Labels: clothing, controversy, copyright, design, olympics, shopping
Figure skating's not really my thing, but blogging is, and my mom sure loves the sport. Blogging colleague Julie has a figure skating blog over at BootAndBlade.com, and she is trying to get media accreditation for the 2010 Olympics here in Vancouver.
I think bloggers should totally be there in the media scrum, so as her husband Darren has requested, if you have a website and link over to her site (such as to her worst falls in figure skating post), it will help.

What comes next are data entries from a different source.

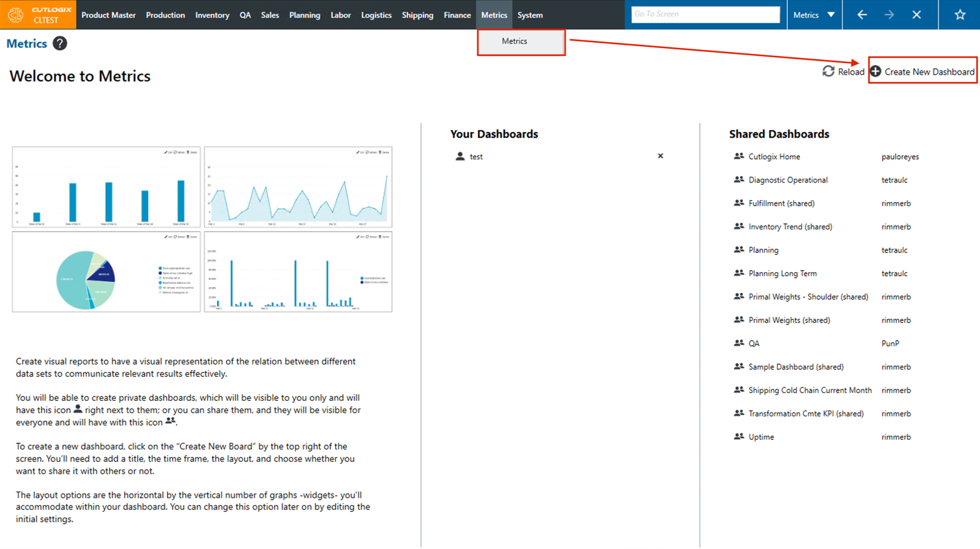Screen dimensions: 980x549
Task: Click the pie chart preview thumbnail
Action: pos(107,272)
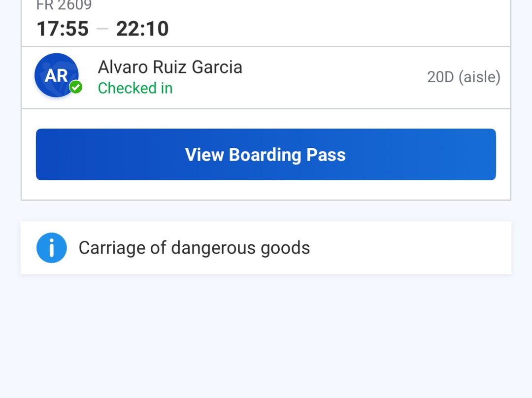Select passenger name Alvaro Ruiz Garcia

170,67
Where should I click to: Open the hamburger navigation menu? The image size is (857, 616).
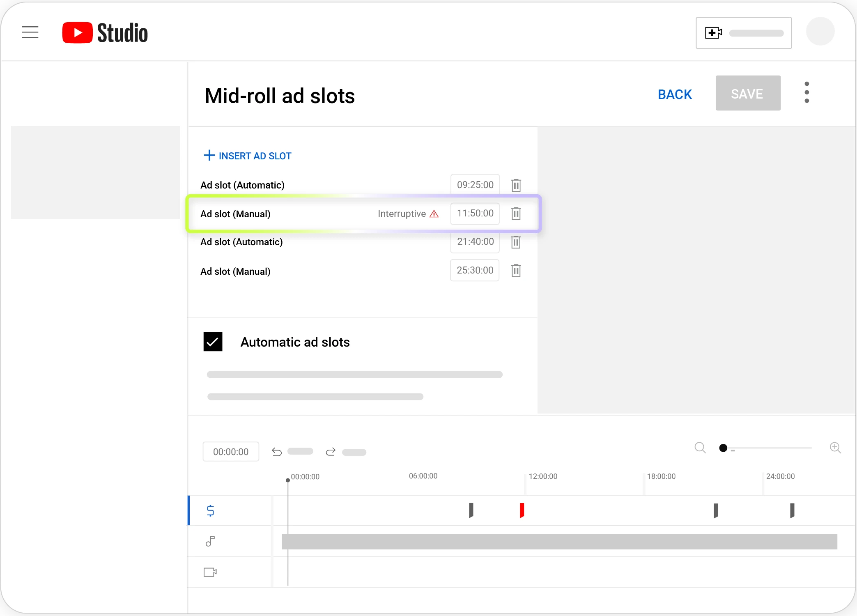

Labels: blog, friends, olympics
In the last week, there has been the expected consternation among cynical B.C. adults about the new 2010 Vancouver Olympic mascots Sumi, Quatchi, and Miga (and mysterious hanger-on Mukmuk).
I think they're reasonably cool, although there's no good reason a sasquatch (even a young one) should need earmuffs and boots, dammit. I think they're better than previous mascots (thanks to Scott at Facebook for the link), especially Canada's first, Amik, the 1976 Montréal plush lump that was supposed to be a beaver.
There does seem to be an early-21st century style developing, however—note the anime resemblance to the Fuwa mascots of the 2008 Beijing Games. Though maybe that doesn't carry over strongly to the plush and life-size versions.
What does bring out my cynicism, however, is having more than one mascot—that seems like a simple ploy to sell more stuff. If we had to pick one, I'd go with Quatchi: his "hey dude" slacker appearance, scratchy "why am I up before noon?" voice (check it out in Darren's unauthorized Olympic theme), and needless extra winter protection are very Vancouver. Though I guess if Sumi's oddball green tunic were Gore-Tex, that would do the job too.